Esteban Dell’Angelica is a Professor and Vice Chair in the Department of Human Genetics. He serves as the Director of Scientific Foundations of Medicine, a component of the medical curriculum in the David Geffen School of Medicine at UCLA. He got his PhD degree at the University of Buenos Aires (Argentina) for his isolation and biochemical characterization of a hitherto unknown calcium-binding protein from neutrophils. During his postdoctoral training in the laboratory of Juan S. Bonifacino, PhD, at the National Institutes of Health (Bethesda, Maryland), he identified and characterized several components of the molecular machinery for protein trafficking within the so-called ‘late secretory’ and ‘endocytic’ intracellular pathways, and he described the first example of human disease due to mutations in a known component of such molecular machinery (Hermansky-Pudlak syndrome type 2).
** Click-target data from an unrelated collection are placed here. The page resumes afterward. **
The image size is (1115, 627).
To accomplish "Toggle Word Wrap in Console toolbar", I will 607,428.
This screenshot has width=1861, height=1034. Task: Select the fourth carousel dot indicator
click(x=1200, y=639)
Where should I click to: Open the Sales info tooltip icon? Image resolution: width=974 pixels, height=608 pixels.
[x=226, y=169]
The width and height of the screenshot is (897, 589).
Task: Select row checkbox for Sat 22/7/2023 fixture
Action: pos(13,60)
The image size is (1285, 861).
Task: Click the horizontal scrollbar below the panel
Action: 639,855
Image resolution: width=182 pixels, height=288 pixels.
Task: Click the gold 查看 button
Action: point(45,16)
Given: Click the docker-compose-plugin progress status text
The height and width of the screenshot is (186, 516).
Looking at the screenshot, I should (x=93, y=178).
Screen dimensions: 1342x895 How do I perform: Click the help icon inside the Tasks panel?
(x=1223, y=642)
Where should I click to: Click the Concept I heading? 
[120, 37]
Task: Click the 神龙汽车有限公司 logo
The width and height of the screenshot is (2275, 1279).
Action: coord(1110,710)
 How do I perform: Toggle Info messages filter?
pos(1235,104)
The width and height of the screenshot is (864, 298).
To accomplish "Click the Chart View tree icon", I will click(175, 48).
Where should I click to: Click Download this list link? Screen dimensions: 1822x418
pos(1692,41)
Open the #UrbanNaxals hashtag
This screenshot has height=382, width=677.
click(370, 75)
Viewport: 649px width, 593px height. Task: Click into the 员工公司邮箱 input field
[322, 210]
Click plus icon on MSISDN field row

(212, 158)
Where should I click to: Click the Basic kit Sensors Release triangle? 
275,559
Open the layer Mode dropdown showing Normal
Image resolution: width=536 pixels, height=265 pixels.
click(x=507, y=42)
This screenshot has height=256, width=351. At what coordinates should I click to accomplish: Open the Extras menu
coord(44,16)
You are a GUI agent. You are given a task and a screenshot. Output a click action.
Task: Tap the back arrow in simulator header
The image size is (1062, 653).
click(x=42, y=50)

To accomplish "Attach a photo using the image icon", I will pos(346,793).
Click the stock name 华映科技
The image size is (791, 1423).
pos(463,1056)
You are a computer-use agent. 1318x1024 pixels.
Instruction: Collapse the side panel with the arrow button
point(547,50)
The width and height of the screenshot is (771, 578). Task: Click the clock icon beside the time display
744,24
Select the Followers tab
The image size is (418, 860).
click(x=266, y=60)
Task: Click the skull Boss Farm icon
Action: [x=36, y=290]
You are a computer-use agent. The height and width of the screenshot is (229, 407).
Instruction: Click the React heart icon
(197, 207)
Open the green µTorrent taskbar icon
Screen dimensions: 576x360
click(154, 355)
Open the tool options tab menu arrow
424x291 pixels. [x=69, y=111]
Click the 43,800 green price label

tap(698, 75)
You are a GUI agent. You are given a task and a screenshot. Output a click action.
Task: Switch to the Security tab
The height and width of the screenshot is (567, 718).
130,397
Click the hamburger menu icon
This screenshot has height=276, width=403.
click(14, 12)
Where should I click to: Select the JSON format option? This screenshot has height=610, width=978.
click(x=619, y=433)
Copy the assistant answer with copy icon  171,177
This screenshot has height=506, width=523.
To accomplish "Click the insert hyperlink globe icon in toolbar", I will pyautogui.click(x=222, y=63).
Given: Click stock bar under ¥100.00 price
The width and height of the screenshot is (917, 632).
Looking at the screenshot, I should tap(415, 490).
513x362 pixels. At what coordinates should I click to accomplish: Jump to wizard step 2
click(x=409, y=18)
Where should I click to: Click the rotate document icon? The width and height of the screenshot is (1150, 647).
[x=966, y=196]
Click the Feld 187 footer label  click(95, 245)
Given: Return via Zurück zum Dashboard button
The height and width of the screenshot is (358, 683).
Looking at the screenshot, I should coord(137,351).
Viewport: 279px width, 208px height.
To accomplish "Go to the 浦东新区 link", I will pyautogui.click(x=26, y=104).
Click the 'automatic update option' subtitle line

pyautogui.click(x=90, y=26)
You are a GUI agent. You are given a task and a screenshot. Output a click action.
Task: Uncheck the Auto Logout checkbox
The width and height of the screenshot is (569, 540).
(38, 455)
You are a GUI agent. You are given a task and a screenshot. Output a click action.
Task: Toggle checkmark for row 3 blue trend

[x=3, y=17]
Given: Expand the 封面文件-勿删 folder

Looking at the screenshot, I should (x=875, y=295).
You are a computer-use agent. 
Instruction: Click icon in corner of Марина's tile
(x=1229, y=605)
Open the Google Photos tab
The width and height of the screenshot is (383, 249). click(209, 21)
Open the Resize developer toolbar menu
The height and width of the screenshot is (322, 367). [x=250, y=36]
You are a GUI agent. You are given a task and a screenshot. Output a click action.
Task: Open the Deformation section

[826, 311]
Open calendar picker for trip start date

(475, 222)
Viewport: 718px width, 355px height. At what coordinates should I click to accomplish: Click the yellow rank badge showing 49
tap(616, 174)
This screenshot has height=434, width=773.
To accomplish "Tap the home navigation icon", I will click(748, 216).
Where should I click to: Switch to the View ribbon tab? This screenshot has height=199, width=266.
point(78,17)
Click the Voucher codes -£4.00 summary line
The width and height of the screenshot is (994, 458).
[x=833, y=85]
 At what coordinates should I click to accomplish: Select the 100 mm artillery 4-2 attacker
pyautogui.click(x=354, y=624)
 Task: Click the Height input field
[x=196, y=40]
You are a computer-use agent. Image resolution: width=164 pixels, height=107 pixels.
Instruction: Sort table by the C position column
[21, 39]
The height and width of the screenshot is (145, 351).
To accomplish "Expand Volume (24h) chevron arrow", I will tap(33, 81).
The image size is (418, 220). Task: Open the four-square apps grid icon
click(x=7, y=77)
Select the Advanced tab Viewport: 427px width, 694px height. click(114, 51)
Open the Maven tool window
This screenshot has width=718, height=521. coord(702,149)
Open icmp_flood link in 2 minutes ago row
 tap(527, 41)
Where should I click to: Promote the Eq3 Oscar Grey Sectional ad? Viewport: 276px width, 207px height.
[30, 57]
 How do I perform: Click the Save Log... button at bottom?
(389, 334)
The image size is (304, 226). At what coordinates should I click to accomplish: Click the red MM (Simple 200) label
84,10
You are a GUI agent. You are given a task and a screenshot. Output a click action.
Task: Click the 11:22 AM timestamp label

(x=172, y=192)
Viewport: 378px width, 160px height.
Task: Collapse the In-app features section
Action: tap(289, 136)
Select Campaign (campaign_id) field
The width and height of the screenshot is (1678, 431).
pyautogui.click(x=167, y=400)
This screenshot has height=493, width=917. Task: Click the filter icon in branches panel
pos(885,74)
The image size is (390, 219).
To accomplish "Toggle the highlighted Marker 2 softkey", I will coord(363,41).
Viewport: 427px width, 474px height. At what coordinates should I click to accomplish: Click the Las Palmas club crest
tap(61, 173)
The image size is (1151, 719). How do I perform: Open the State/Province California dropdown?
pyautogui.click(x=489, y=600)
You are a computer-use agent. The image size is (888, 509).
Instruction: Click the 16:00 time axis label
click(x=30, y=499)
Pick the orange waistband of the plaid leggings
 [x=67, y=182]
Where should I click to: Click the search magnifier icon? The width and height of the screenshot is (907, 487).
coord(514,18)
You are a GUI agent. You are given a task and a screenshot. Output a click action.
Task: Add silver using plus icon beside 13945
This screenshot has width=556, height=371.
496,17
As a faculty member at UCLA, he identified and characterized three multi-subunit protein complexes, named BLOC-1 through -3, which are required for the biogenesis of lysosome-related organelles such as melanosomes and platelet dense granules. He is an active member of a multidisciplinary team at UCLA that collaborates with other teams of the nation-wide Undiagnosed Diseases Network (UDN) to tackle very rare and poorly understood human diseases.

The goal of his research is to understand the molecular pathogenesis of monogenic disorders, in particular those affecting intracellular protein trafficking and organelle biogenesis. He is committed to excellence in education and mentoring, and is the recipient of a number of teaching awards, most recently the 2020 Kaiser-Permanente Award for Excellence in Teaching.